** Start DATA SUPPLIED **
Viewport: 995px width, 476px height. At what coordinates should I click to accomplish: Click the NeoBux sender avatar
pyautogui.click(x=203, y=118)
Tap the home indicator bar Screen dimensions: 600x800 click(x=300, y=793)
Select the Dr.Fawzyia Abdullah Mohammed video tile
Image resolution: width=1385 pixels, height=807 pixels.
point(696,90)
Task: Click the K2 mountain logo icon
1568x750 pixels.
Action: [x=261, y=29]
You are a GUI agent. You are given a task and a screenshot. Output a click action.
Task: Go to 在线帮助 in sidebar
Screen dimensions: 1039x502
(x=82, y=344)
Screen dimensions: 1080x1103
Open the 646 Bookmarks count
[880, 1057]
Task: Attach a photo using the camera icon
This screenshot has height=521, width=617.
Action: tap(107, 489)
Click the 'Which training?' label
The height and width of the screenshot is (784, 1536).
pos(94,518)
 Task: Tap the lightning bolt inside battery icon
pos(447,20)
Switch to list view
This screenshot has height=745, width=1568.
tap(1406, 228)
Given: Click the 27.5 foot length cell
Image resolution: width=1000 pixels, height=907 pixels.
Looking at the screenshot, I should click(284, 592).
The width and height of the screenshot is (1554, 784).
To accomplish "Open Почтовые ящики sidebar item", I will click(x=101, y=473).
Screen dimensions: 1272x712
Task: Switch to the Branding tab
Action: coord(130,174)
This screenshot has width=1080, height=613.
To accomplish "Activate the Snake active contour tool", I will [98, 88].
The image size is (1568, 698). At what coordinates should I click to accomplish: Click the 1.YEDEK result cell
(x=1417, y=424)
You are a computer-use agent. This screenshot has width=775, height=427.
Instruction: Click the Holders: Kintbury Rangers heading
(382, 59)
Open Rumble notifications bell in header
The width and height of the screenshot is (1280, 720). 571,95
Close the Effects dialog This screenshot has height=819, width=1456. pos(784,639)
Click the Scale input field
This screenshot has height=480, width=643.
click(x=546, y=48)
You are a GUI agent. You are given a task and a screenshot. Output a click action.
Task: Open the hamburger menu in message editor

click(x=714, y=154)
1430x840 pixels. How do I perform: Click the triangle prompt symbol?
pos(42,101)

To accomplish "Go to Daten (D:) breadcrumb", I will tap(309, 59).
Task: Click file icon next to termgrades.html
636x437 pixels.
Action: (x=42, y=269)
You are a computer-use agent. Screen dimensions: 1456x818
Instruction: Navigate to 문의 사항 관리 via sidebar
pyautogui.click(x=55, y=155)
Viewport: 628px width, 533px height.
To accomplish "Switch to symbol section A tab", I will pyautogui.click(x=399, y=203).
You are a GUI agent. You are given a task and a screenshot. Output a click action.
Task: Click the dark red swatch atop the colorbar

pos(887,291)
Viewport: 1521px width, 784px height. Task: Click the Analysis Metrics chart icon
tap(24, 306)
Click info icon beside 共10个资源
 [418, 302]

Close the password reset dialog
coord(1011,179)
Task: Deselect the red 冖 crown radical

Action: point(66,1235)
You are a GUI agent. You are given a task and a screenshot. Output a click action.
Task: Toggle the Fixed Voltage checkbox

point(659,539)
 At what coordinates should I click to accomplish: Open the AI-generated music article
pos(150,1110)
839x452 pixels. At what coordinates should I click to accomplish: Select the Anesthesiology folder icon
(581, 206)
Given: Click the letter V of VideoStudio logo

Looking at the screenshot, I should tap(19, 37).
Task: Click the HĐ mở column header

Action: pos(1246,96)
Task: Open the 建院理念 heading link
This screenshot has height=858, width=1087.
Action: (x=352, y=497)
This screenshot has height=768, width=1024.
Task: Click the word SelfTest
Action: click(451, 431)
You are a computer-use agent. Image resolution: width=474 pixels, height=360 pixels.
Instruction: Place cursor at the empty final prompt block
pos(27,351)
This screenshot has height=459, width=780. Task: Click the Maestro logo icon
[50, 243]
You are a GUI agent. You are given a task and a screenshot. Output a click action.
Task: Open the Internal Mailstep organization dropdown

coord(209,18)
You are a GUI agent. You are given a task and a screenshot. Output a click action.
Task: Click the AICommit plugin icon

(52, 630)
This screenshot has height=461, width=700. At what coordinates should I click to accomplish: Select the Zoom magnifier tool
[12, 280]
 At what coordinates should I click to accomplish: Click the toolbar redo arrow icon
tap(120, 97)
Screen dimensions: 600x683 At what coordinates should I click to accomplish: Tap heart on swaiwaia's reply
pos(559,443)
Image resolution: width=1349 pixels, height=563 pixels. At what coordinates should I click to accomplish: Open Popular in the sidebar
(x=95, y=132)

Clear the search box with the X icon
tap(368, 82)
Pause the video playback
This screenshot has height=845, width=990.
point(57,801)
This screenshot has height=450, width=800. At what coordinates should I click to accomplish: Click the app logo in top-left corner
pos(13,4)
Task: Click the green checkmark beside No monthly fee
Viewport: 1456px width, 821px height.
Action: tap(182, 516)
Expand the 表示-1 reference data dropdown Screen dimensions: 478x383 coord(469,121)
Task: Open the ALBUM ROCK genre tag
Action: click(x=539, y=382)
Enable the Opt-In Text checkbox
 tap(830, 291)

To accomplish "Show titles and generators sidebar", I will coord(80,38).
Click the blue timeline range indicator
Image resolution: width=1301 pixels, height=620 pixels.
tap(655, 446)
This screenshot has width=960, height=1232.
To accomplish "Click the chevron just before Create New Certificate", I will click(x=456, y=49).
** End DATA SUPPLIED **
**WRITTEN REQUEST:** Please find each line in the listing above that contains the word "Instruction" and copy those lines. Match the capitalization exactly.

**TASK ANSWER:**
Instruction: Click the Holders: Kintbury Rangers heading
Instruction: Navigate to 문의 사항 관리 via sidebar
Instruction: Place cursor at the empty final prompt block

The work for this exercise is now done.